Sarah Maldorors Sambizanga (Angola/ Congo, 1972) is a film about acting. In fact, the film was seen to be so effective at mobilizing action that the Portuguese colonial authorities banned it from being screened in their then province of Angola. It was first seen publicly in Angola only after the country won its independence in 1974. Based on a novel by Luandino Vieira, a political prisoner of the Portuguese from 1961to 1974, Sambizanga is a fictionalized chronicle of the arrest and fatal imprisonment of a man whose underground activities were an impenetrable secret to all around him. It was at a prison near the Luandan suburb of Sambizanga on February 4, 1961, that the first uprising of what was to become the Angolan resistance movement was staged. The film is set a few weeks before that uprising, during a time of increasingly desperate and repressive security measures by the colonial government. Rather than depicting the rebellion itself, Maldoror concentrates on the events leading up to it, the growing dissatisfaction among people forced into submission by colonial rule, their realization that they must unite to end it, and the subsequent emergence of Angolas first revolutionary martyrs. In these respects the film may occupy the same position in the history of Angolas revolution that Eisensteins Potemkin did in the history of the Soviet revolution. However, an important difference is that, since Angolas revolution had not yet been achieved when Maldoror released the film, she was both presenting history and issuing a call to arms. It is worth noting, too, that Maldoror assisted Gilles Pontecorvo in the filming of The Battle of Algiers, a masterpiece of semi-documentary filmmaking and

a seminal document in the history of that struggle. Sambizanga could not be made in Angola, and Maldoror decided to film it in the Congo with a French crew and a cast of exiled Angolan guerrillas. The performances are so candid that at times the film appears more as documentary than staged performance. Domingos Oliveira plays, and gives his name to, the doomed hero of the piece, a massive, almost iconic figure who covertly organizes against the Portuguese while working as a tractor driver in a grueling mining quarry. In the establishing shots he is shown as a model worker and a loving husband and father in a young family. But at first light the next morning, a police van screams through the ompound towards his house. Domingos is arrested, and in a scene reminiscent of footage of the arrest of Patrice Lumumba, he is trussed, viciously beaten, and thrown into the van to be transported to a prison in Luanda. His wife Maria, played by Elisa Andrade, is unaware of why her husband was arrested or where he is being taken. To find him she is forced to embark on a long voyage to the capital with their baby. Angry and desperate, she struggles through a world that rarely explains anything to women. Throughout most of Marias journey, Maldoror uses a telephoto lens that compresses the space, blurs the countryside, and separates characters from their surroundings. This is the visual equivalent of the Angolan peoples social and political situation. Although their country is rich, the people are prevented from taking any meaningful part in defining its future or distributing its wealth. Maria is presented walking through fields and down endless roads. All the while alone and making little progress, she reaches Luanda.

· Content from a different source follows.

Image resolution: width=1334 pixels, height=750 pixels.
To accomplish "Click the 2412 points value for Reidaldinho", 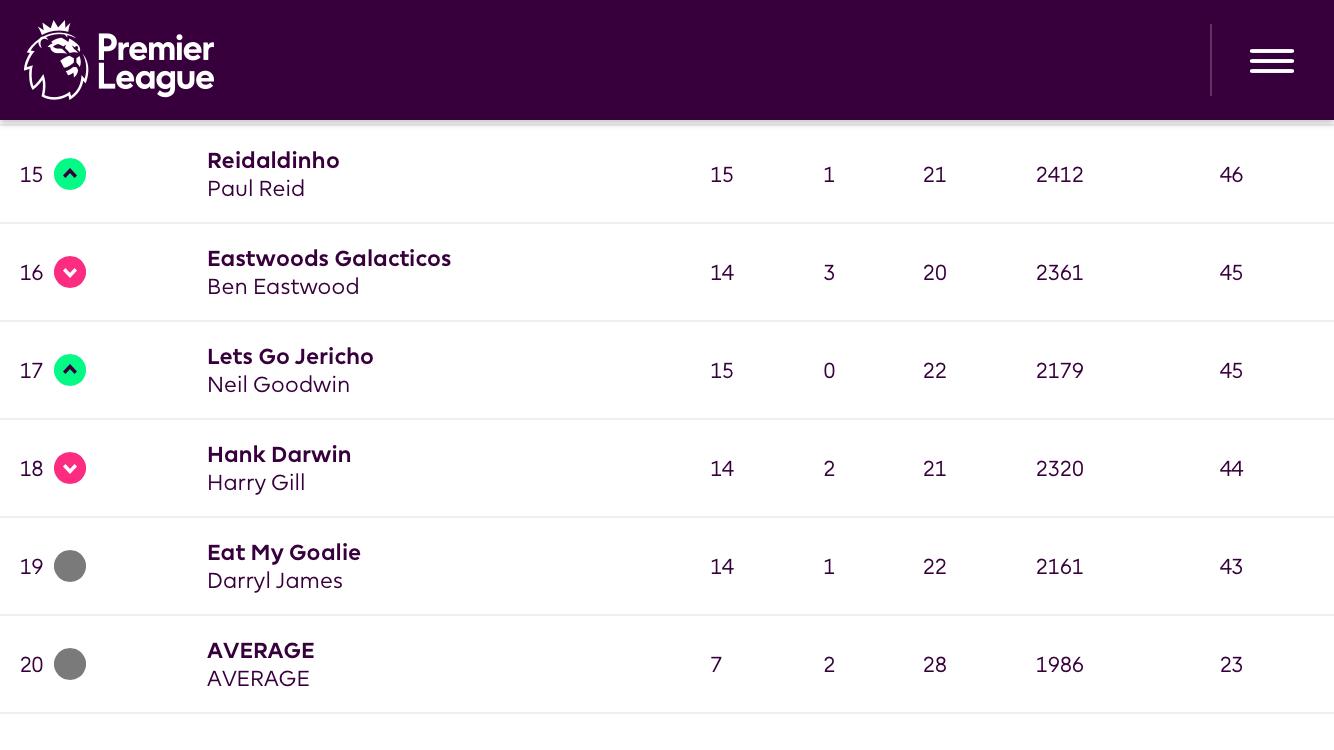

Previously sheltered by mens conceptions of what women ought to know, Maria walks into a wall of lies, deception, racism, and brutality. Having been shunted from jail to jail by disinterested warders, Maria finally learns that her husband is being interrogated by the secret police. Her journey to this realization presents the movement towards political consciousness as a physical ordeal. Maldoror uses Marias and Domingoss story to underline the sociological conditions of an oppressed colony and to detail the covert organized web of resistance and solidarity that operates just below the surface of daily life in these situations. The figure of a tailor who teaches Marx while working on a pair of trousers, and a group of small boys who act as his runners as they play in the streets around his shop emphasize that collective action seems to be the only viable path to liberation. Still, even with the knowledge that his wife sits waiting outside the prison, Domingos refuses to cooperate with the authorities and is beaten to death as an example. The film closes as Maria returns from Luanda. It is too soon for us to assume that she will become a revolutionary, although we may infer that the step is inevitable. News of Domingoss death reaches the revolutionary community, which immediately begins preparations for the storming of the prison near Sambizanga. Maldoror lets the audience leave on a wave of revolutionary potential, the last scene ending on the rebel leaders pronouncement that they will attempt to free the political prisoners: That day is February 4!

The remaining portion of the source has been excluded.